Answer to restoring lost island biodiversity found in fossils

Many native species have vanished from tropical islands because of human impact, but University of Florida scientists have discovered how fossils can be used to restore lost biodiversity.

The key lies in organic materials found in fossil bones, which contain evidence for how ancient ecosystems functioned, according to a new study available online and in the September issue of the Journal of Herpetology. Pre-human island ecosystems provide vital clues for saving endangered island species and re-establishing native species, said lead author Alex Hastings, who conducted work for the study as graduate student at the Florida Museum of Natural History and UF department of geological sciences.

"Our work is particularly relevant to endangered species that are currently living in marginal environments," said Hastings, currently a postdoctoral researcher at Martin Luther University Halle-Wittenberg. "A better understanding of species' natural roles in ecosystems untouched by people might improve their prospects for survival."

Thousands of years ago, the largest carnivore and herbivore on the Bahamian island of Abaco disappeared. The study reconstructs the ancient food web of Abaco where these two mega-reptiles, the endangered Cuban Crocodile (Crocodylus rhombifer) and the now-extinct Albury's Tortoise (Chelonoidis alburyorum), once flourished. Today, there is no modern terrestrial ecosystem like that of ancient Abaco, with reptiles filling the roles of largest herbivore and carnivore.

In the study, sponsored by the National Science Foundation and National Geographic Society, researchers embarked on the difficult task of reconstructing an ecosystem where few of the components still exist.
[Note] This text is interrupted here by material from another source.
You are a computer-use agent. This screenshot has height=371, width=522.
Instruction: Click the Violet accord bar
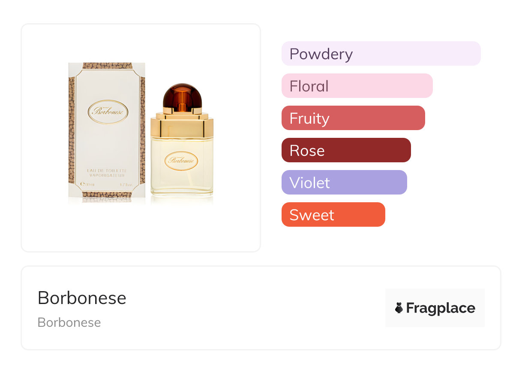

To understand these missing pieces, scientists analyzed the types of carbon and nitrogen in well-preserved fossil bones from the Cuban Crocodile and Albury's Tortoise, which was unknown to scientists before its 2004 discovery in the Bahamas. The data reveal the crocodile and tortoise were both terrestrial, showing that reptiles "called the shots" on the island, Hastings said.

The terrestrial nature of these creatures is a great indicator of how biodiversity has changed in the Bahamas and what the ideal circumstances would be for these or similar species to return, said Florida Museum ornithology curator and study co-author David Steadman.

"On islands like Abaco that have always been dominated by reptiles, the flora and fauna are more vulnerable because they have evolved to lead a more laid back, island existence," Steadman said. "Understanding this is important to designing better approaches to conservation on the island."

Early paleontological sites in the Bahamas have yielded bones from numerous species of reptiles, birds and mammals that no longer exist on the islands. James Mead, a vertebrate paleontologist with East Tennessee State University, said more research into the evolutionary history of native plants and animals on Abaco is needed as well as conservation programs based on paleontological research that aims to restore these species.

"The Cuban crocodile is living today in small numbers in Cuba, but this new research shows that it is not living to its fullest potential," Mead said. "The crocodile could live more abundantly in a much wider habitat if we allowed it."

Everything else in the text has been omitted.